Mitigations: As with a potential White Mountain National Park, the forests here regenerate quickly. Besides lumbering, no heavy industries have taken root in northern Maine, so the region lacks the extensive pollution that can come with mining and manufacturing.

Also, the area’s population is small. The staffing and infrastructure requirements for what could become a very popular national park (given its size and proximity to huge U.S. and Canadian populations) would afford most locals a chance to participate in an expanded economy.

Concerns about hunting and trapping could be addressed by splitting the protected area between park and preserve status. Within park boundaries, all exploitive and extractive activities, including taking animals for food or sport, would be prohibited. However, within preserve areas, which would protect less scenically significant landscapes while providing a continuum of protection, limited hunting could be allowed.

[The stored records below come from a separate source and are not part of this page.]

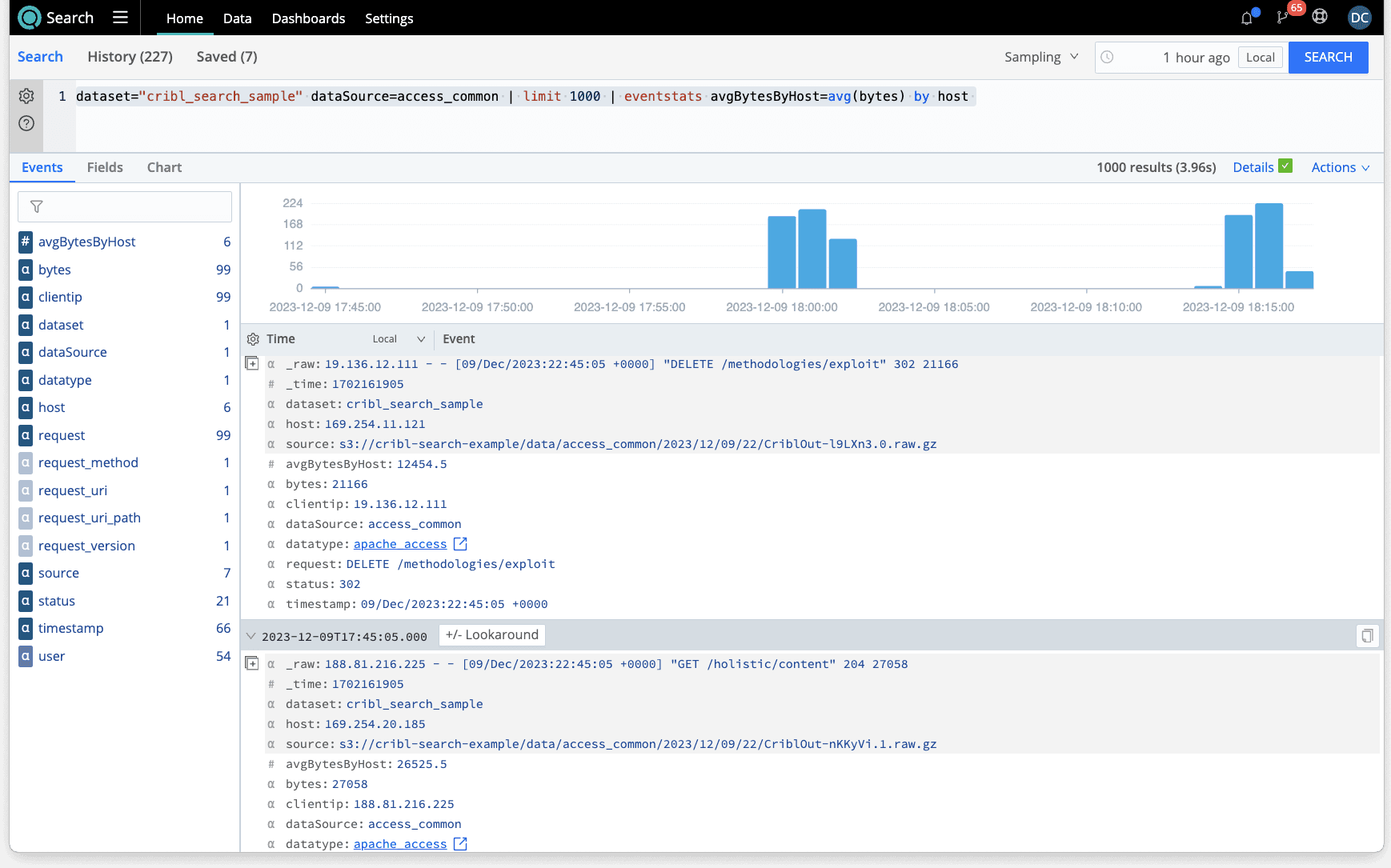Open query editor settings gear
Image resolution: width=1391 pixels, height=868 pixels.
26,96
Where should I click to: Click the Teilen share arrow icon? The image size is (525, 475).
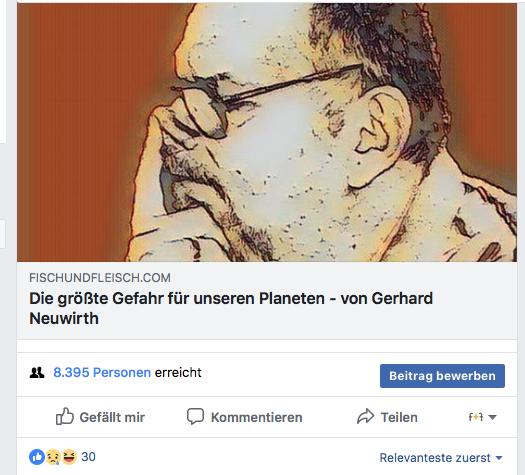pyautogui.click(x=365, y=416)
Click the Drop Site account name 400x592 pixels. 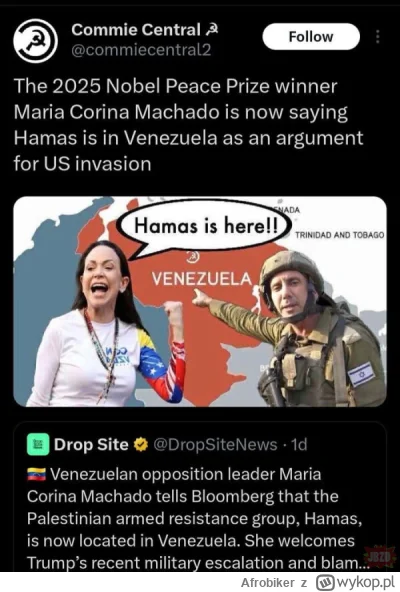pos(91,445)
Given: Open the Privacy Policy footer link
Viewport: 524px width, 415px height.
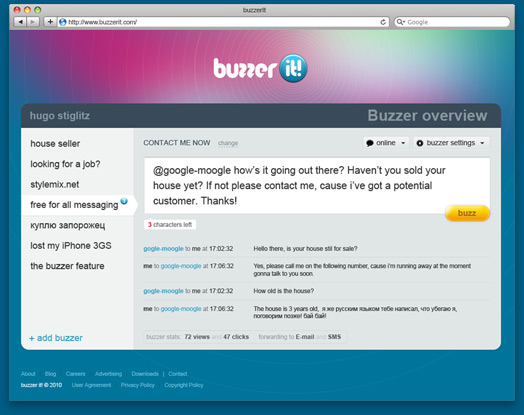Looking at the screenshot, I should click(x=138, y=385).
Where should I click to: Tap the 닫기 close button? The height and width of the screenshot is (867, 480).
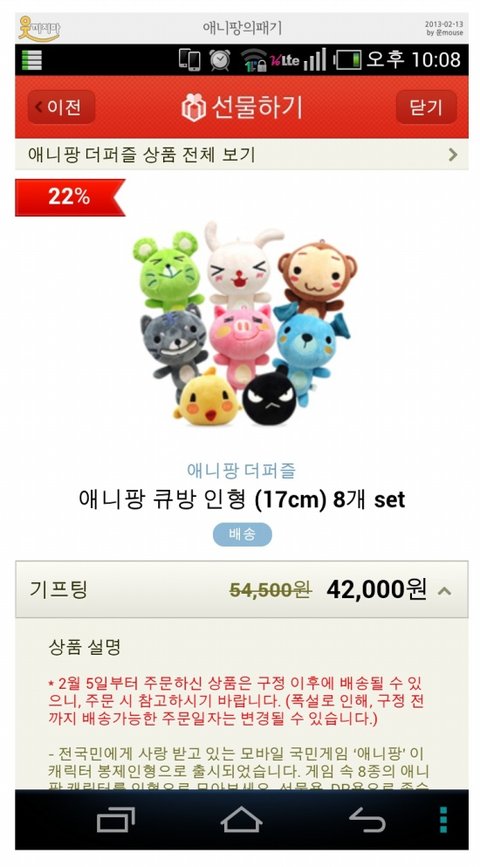tap(426, 107)
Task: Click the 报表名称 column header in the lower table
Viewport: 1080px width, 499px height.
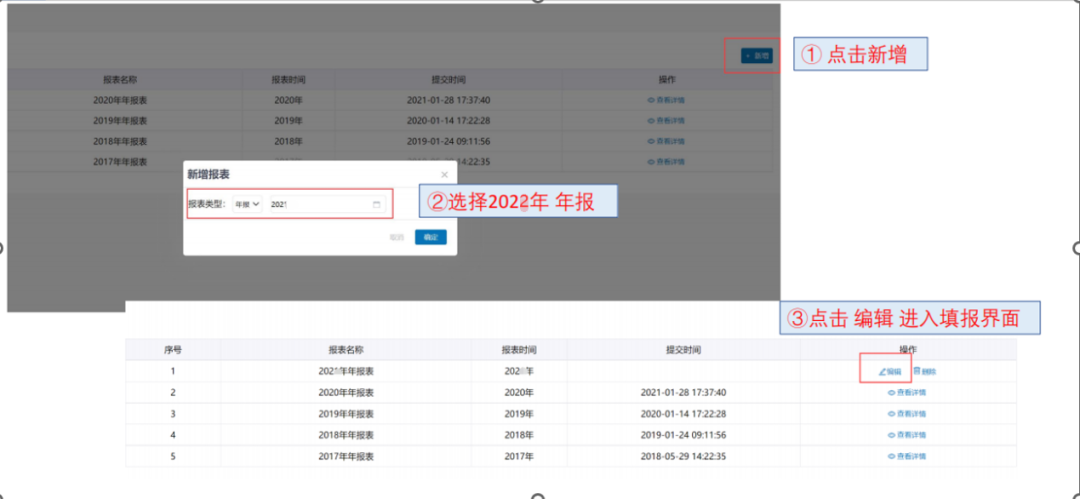Action: point(345,350)
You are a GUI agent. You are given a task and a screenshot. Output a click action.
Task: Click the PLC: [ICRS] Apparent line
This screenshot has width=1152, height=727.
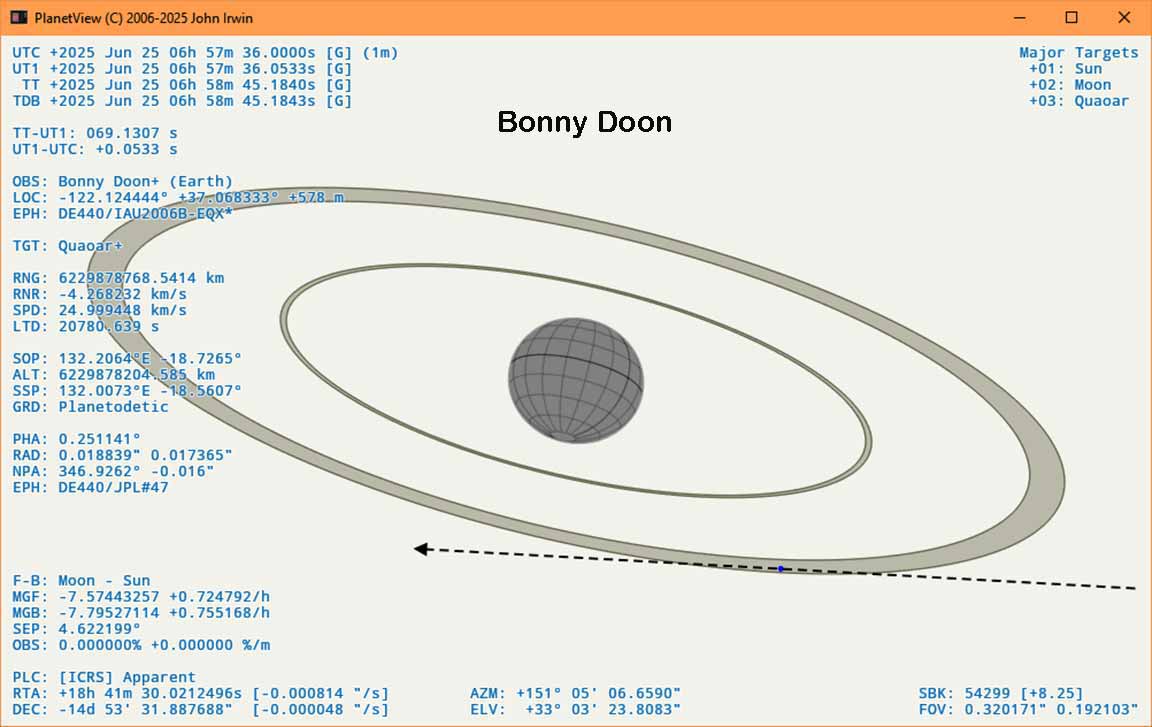pyautogui.click(x=104, y=677)
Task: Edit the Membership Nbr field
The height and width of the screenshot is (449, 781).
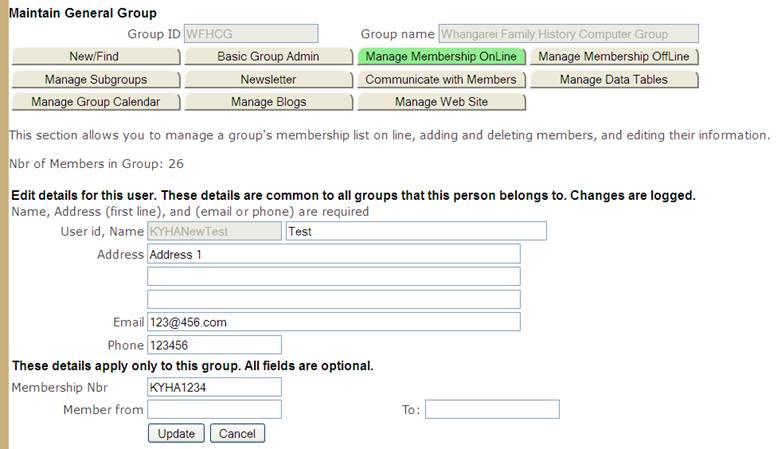Action: [x=214, y=387]
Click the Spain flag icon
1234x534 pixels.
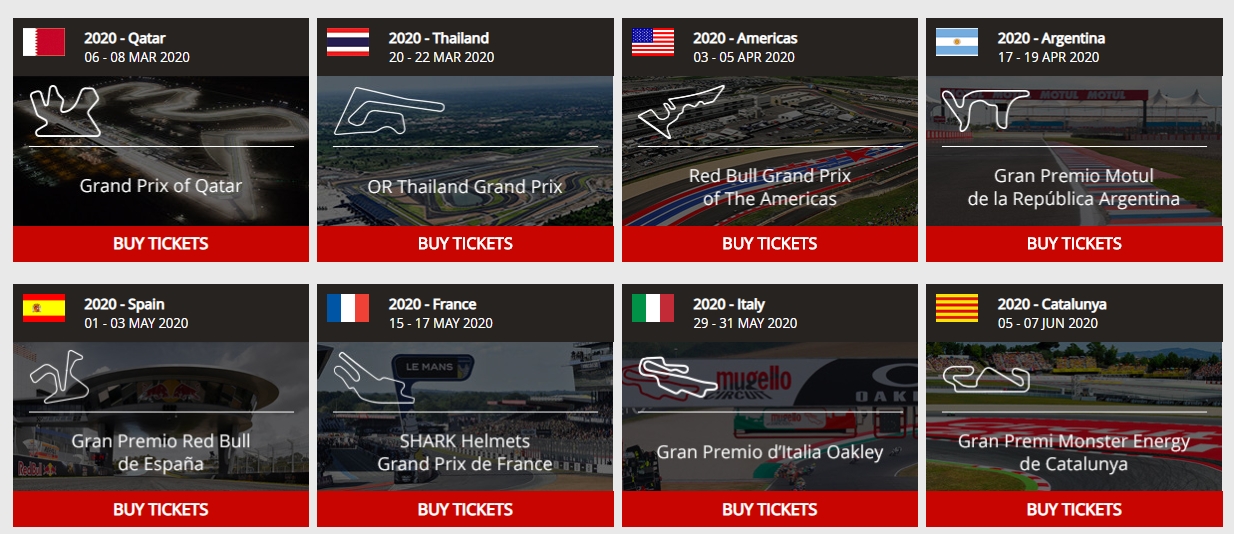pyautogui.click(x=44, y=308)
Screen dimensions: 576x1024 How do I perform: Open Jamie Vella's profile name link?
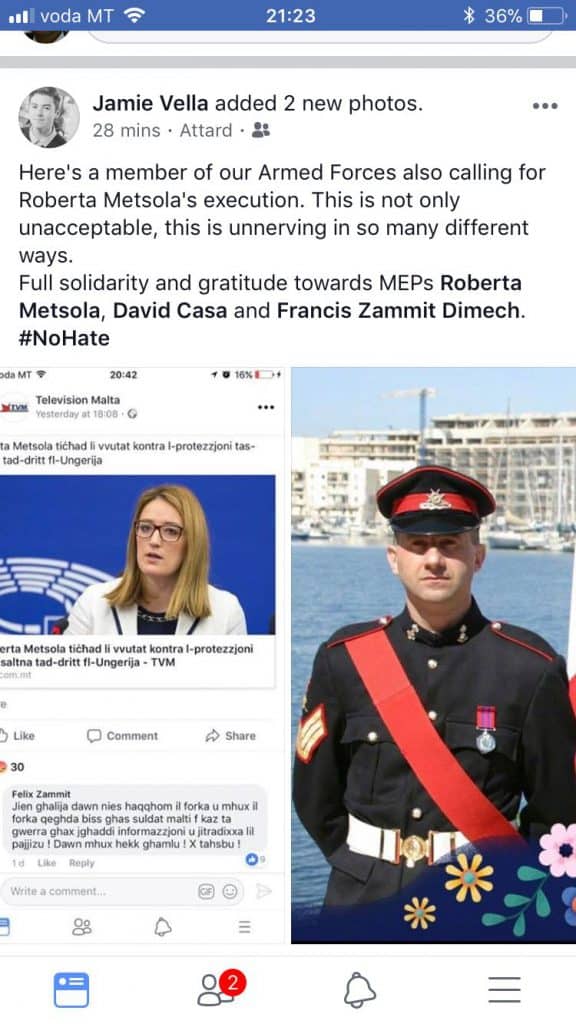click(x=150, y=103)
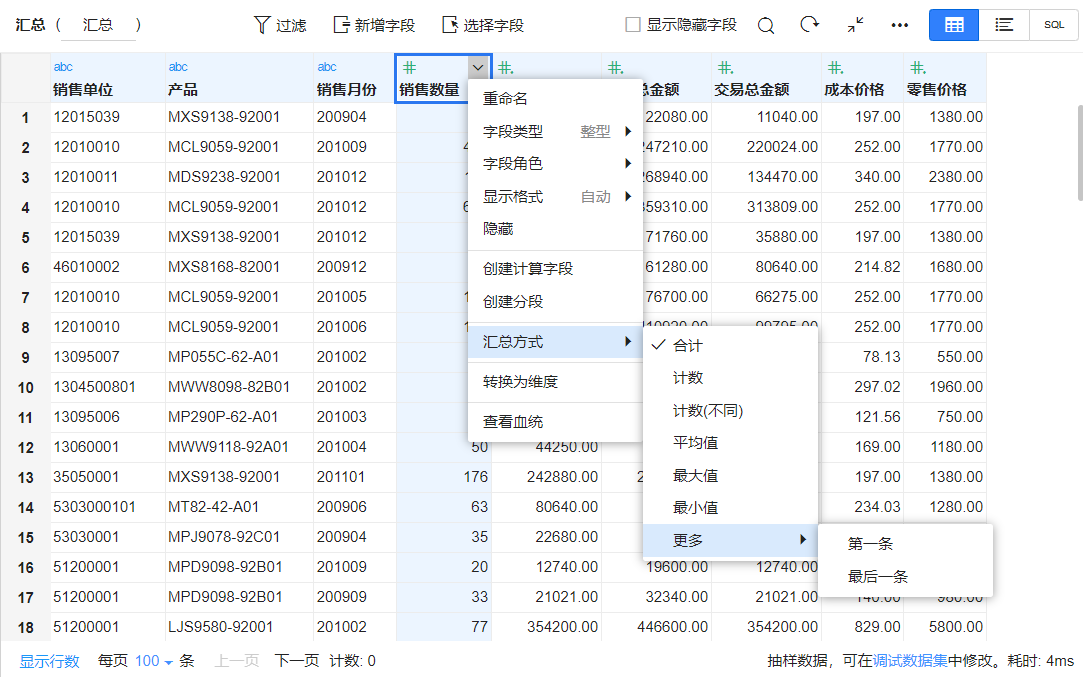Enable the 显示隐藏字段 checkbox
Viewport: 1083px width, 677px height.
click(633, 25)

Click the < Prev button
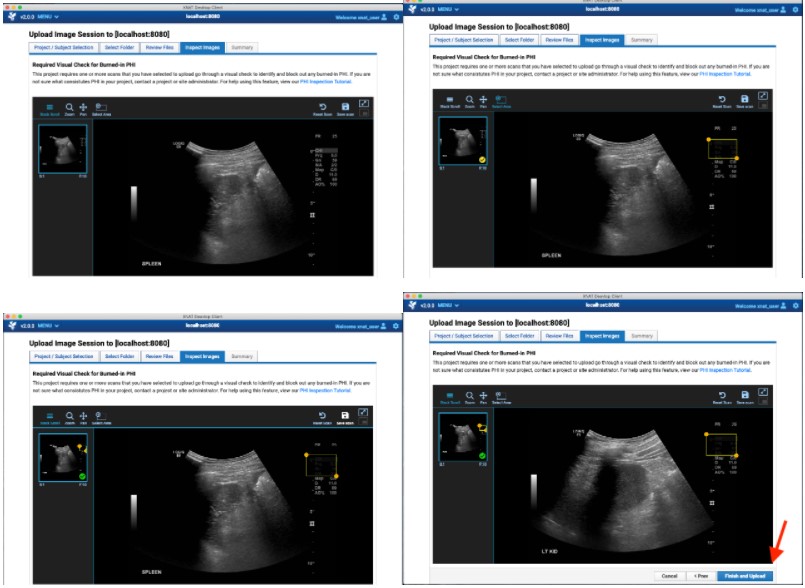(702, 577)
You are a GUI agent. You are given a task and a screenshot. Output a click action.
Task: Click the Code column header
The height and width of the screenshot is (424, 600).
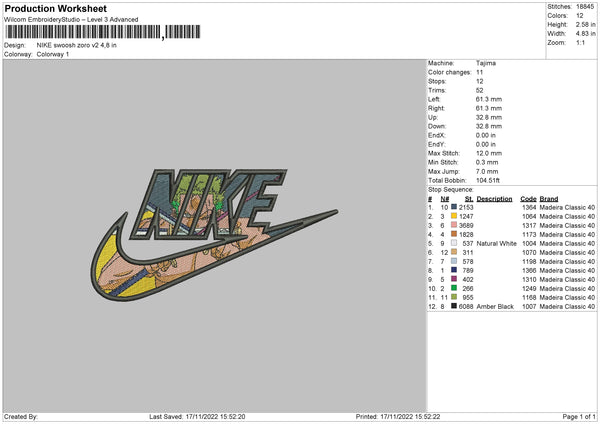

Why Do It: The northern part of Maine, despite its relative geographical closeness to the gigantic conurbation that stretches from Boston to Washington, DC, is a surprisingly wild and untrammeled place. Even generations of logging have not unalterably changed it – it remains an untamed and far-flung territory. In the heavily settled East, the existence of so large a sparsely settled landscape invites greater protection.

Maine is also the furthest reach of the Appalachian Mountains, a range that, despite its immense popularity, historic importance, heavy recreational use and 2,000-mile length, has only been fitfully protected and preserved. Here, at the Appalachians’ end, in a part of the country starved for wilderness, would be a magnificent place to set the largest national park south of Alaska.